Le Couloir Vert Kivu-Kinshasa s’inscrit dans la volonté du gouvernement congolais de connecter les écosystèmes forestiers de l’Est au bassin du fleuve Congo, tout en favorisant la restauration des paysages dégradés et la protection des communautés riveraines.
Au-delà de la symbolique, le président Tshisekedi a insisté sur la dimension économique et réglementaire du projet :
« Nous avons engagé des réformes majeures pour assurer la transparence et la crédibilité du marché du carbone, notamment avec la création d’une autorité nationale de régulation », a-t-il souligné.

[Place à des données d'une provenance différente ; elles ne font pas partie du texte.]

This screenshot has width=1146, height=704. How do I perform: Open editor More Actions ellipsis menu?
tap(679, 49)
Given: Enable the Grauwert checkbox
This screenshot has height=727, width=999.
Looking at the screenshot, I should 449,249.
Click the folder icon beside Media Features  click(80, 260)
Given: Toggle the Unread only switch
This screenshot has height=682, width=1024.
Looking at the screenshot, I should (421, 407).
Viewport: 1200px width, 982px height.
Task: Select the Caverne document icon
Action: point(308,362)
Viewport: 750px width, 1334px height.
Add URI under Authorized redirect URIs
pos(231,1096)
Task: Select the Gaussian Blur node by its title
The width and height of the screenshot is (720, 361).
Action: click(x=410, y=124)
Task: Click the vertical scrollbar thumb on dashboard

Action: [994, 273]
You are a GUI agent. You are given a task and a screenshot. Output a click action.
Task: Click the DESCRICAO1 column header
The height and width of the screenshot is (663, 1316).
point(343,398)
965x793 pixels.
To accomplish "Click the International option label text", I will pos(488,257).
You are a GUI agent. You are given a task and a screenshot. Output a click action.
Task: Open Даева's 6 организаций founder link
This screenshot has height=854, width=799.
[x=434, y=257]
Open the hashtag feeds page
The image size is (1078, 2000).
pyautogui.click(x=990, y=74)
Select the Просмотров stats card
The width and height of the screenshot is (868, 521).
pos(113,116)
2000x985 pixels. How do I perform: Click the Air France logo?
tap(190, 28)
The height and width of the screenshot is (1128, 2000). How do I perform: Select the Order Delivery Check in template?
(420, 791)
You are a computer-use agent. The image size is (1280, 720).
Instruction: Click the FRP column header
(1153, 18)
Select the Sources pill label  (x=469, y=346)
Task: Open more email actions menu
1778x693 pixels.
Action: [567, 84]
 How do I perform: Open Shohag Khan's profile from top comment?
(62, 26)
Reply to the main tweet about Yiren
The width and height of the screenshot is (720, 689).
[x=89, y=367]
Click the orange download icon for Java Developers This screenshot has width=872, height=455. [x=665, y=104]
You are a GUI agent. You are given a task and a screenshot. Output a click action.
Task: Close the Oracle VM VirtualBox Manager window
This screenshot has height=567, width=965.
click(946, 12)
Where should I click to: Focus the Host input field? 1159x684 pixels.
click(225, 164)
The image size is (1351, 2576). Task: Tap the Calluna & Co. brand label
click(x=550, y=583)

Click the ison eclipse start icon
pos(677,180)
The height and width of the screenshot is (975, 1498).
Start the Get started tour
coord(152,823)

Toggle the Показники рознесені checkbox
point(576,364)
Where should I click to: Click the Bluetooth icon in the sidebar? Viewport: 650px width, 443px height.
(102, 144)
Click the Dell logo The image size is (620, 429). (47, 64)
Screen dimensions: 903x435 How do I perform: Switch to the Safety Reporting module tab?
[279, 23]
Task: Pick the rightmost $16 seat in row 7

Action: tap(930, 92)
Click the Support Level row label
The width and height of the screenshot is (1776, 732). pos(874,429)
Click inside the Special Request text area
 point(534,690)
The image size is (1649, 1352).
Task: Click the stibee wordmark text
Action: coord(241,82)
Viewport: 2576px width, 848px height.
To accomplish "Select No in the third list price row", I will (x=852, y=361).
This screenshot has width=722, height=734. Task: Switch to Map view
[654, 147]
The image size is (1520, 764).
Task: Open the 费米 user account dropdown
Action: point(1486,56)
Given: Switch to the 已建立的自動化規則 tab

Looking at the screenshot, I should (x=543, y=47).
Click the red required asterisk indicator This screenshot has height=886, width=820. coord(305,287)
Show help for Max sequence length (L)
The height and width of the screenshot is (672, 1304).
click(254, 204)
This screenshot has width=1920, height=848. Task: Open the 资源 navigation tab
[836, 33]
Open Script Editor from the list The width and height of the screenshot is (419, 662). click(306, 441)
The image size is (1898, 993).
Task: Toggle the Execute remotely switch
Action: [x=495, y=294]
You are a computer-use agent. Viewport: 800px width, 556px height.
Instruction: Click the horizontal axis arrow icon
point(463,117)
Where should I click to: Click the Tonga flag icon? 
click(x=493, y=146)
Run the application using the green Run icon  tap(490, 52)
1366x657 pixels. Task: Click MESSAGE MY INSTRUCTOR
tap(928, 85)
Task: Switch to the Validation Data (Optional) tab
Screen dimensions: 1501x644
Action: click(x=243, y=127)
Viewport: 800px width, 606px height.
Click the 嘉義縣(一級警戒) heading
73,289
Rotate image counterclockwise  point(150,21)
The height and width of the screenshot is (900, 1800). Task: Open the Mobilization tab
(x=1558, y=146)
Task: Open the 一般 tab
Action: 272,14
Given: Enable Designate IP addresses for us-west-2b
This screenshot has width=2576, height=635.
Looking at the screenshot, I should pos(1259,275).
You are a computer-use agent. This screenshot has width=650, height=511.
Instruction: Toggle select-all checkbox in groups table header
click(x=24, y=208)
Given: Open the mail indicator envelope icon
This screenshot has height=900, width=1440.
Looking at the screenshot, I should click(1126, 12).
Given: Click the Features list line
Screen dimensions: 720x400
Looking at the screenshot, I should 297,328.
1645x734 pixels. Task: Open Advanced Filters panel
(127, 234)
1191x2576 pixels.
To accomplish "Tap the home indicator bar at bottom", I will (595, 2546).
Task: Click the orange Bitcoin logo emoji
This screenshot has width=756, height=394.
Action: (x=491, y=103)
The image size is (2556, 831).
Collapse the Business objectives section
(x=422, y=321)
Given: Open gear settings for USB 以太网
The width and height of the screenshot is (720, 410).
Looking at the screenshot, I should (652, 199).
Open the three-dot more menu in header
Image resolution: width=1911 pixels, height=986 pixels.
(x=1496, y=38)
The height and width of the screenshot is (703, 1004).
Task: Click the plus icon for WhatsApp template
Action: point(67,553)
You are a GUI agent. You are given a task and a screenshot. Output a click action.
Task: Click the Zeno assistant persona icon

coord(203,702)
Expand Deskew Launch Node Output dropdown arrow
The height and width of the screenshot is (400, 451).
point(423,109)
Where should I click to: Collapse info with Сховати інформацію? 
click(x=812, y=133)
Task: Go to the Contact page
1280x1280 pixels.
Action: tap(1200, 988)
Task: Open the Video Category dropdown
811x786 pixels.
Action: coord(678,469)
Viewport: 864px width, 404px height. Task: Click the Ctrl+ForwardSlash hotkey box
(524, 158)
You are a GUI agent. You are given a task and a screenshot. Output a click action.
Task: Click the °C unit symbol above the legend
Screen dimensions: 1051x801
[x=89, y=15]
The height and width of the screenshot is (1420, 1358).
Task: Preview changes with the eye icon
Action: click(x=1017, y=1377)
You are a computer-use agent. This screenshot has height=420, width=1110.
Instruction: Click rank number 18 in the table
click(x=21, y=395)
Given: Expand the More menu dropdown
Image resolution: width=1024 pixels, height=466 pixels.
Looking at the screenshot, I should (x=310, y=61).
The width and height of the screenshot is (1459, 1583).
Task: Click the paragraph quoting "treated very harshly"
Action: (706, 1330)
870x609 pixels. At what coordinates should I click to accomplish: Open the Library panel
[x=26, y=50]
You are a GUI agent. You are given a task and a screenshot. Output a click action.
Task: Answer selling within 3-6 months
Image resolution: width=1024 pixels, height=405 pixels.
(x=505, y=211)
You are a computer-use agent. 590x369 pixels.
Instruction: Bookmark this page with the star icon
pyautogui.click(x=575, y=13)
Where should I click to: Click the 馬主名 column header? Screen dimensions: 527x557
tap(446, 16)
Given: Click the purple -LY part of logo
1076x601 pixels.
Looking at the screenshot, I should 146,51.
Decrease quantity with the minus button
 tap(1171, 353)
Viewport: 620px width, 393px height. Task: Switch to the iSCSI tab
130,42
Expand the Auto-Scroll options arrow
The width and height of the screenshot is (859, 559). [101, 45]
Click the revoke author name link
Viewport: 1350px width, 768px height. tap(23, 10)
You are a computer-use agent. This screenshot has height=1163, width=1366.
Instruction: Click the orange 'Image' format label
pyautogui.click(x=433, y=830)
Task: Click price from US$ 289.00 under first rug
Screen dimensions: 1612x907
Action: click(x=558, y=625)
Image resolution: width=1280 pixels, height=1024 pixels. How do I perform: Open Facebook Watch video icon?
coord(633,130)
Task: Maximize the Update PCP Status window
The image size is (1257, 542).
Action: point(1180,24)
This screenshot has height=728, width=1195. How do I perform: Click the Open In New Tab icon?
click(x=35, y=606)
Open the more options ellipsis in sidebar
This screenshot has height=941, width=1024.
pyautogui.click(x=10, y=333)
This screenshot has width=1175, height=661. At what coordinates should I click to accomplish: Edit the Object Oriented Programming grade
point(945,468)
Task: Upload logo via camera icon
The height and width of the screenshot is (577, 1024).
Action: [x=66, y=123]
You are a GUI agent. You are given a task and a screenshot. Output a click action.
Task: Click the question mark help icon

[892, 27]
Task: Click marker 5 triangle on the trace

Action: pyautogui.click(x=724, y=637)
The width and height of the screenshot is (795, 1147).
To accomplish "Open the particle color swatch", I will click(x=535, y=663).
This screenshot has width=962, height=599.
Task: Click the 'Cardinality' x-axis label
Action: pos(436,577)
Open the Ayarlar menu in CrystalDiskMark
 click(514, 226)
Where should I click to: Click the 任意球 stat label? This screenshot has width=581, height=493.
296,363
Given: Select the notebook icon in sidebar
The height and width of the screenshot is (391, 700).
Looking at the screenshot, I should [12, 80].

Cette annonce intervient dans un contexte où la RDC tente de capitaliser sur son potentiel forestier, estimé à plus de 155 millions d’hectares, tout en réclamant une compensation équitable aux efforts de conservation consentis par ses populations.
Avec le Couloir Vert Kivu-Kinshasa, Kinshasa cherche à faire de la RDC un acteur pivot de la gouvernance climatique mondiale, en conciliant développement durable, justice environnementale et souveraineté écologique.